Provided text START

The Cambodian capital’s top football club, Phnom Penh Crown, has just hired a female physiotherapist. Andy Brouwer talks with the ground-breaking Lidwina Niewold.

Nowadays, for mega football clubs such as Chelsea its almost common practice to employ female medical staff, but for a team in the Cambodian Football League it’s unheard of. So what’s the story behind Phnom Penh Crown’s mould-breaking female physio, Lidwina Niewold?

A twin, with four brothers and a sister, Niewold grew up in Brummen, Holland, where football was popular for girls. This enabled her to play regularly and to help train a girl’s team for a couple of years.

“I come from a football-playing family and played as soon as I could,” she says. “But I suffered an injury when I was 20 and didn’t get it treated properly. So I know from my own experience how important it is to make sure players get the best possible treatment.”

Niewold studied physiotheraphy in Utrecht for four years including an internship in Indonesia for six months. “That was an amazing experience,” she says. “I worked in a hospital and then a small health care center in the countryside, and with disabled children.”

She came to Cambodia in November 2011 to work with Dick van der Poel at the Physiotherapy Phnom Penh Clinic. Early on she treated one of the Crown Academy boys and things kicked off from there. She attended a few Academy games, took over the rehabilitation of one of the players, Kouch Sokumpheak and was then invited by head coach Sam Schweingruber, to get involved with the senior team.

Provided text END
Data excerpts START

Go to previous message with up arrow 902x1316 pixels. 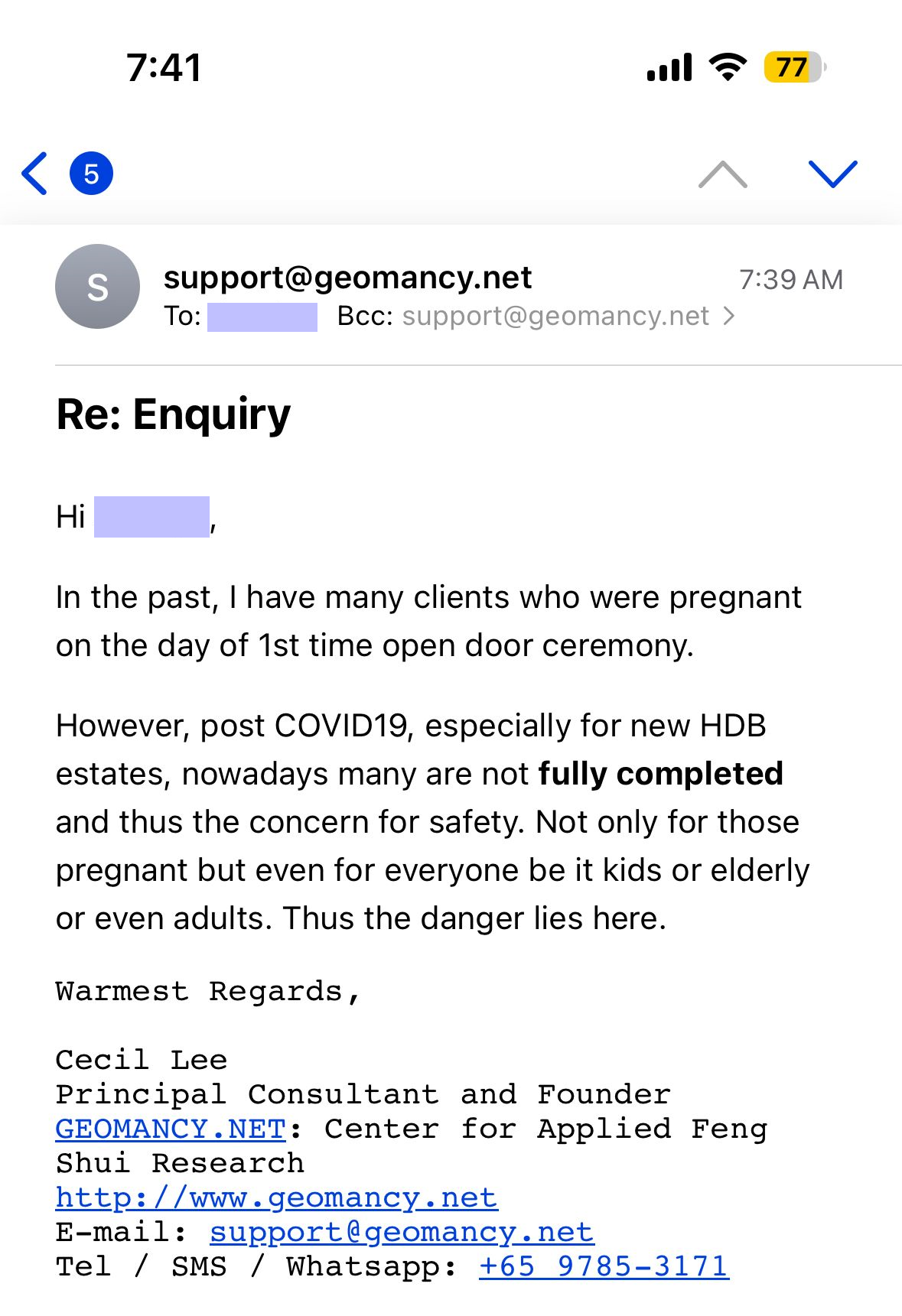pyautogui.click(x=722, y=174)
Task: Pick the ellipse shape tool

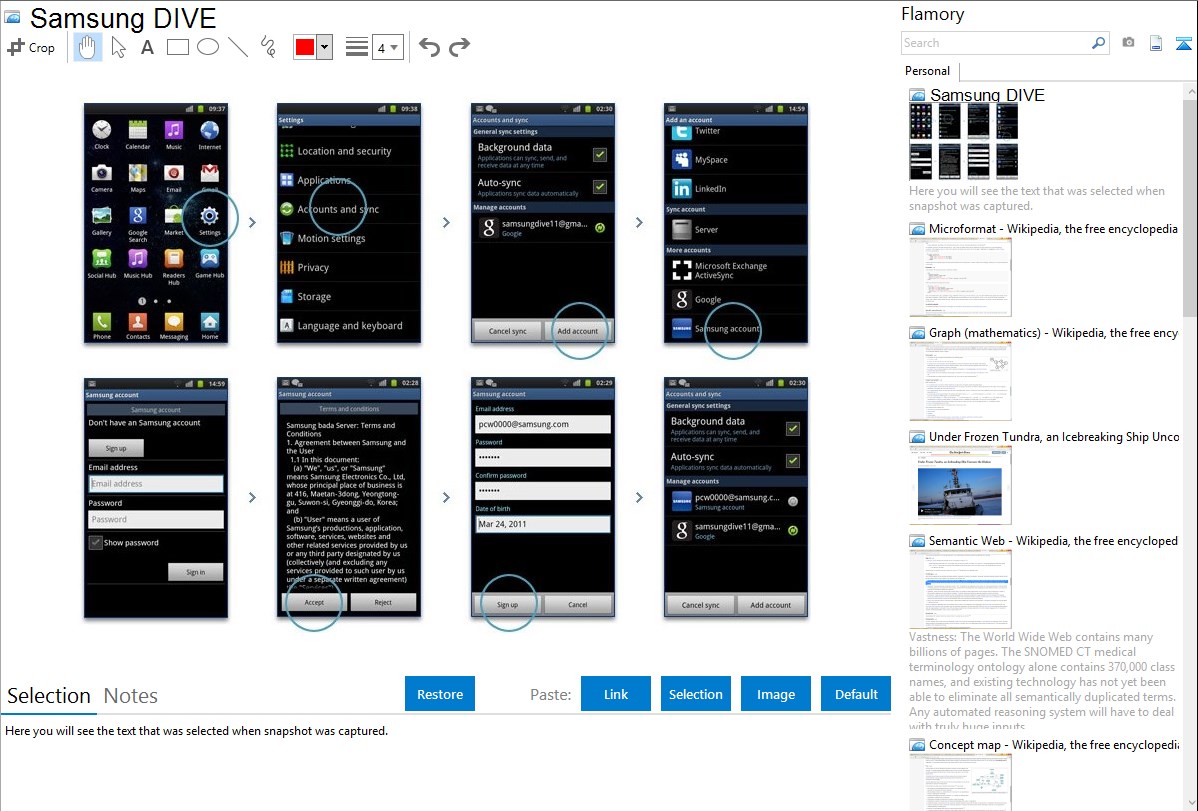Action: [207, 47]
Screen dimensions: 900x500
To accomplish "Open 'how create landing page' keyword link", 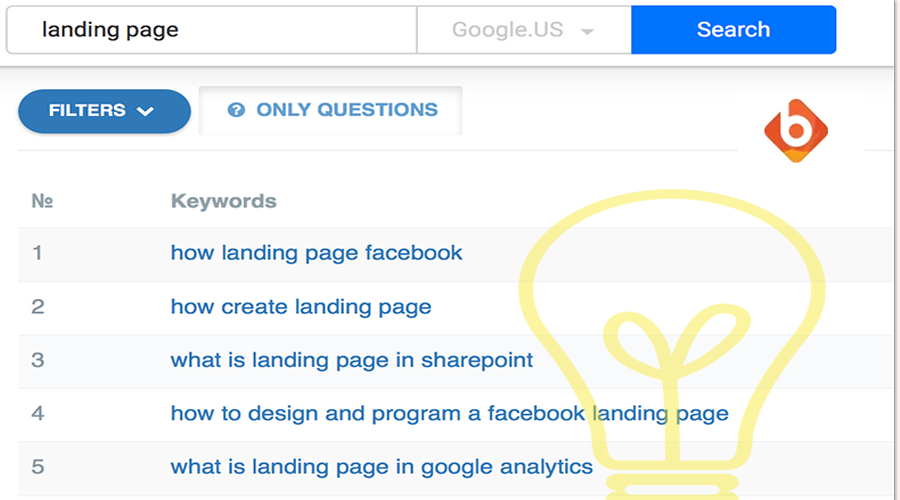I will tap(301, 307).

Data excerpts END

*Check your understanding:*
1/ Reproduce the article about Lidwina Niewold word for word, beginning at the words "Nowadays, for mega" and stopping after "physio, Lidwina Niewold?".
2/ Can you sum up the article about Lidwina Niewold in two sentences?
3/ Which people are named in the article about Lidwina Niewold? List every one.
The entries are separate material from the article about Lidwina Niewold.

*Response list:*
1/
Nowadays, for mega football clubs such as Chelsea its almost common practice to employ female medical staff, but for a team in the Cambodian Football League it’s unheard of. So what’s the story behind Phnom Penh Crown’s mould-breaking female physio, Lidwina Niewold?

2/ Lidwina Niewold grew up in a football-playing family in Brummen, Holland, and studied physiotherapy in Utrecht, including a six-month internship in Indonesia. After coming to Cambodia in November 2011 to work at the Physiotherapy Phnom Penh Clinic, she treated Crown Academy players and was invited by head coach Sam Schweingruber to work with Phnom Penh Crown's senior team.

3/
Andy Brouwer
Lidwina Niewold
Dick van der Poel
Kouch Sokumpheak
Sam Schweingruber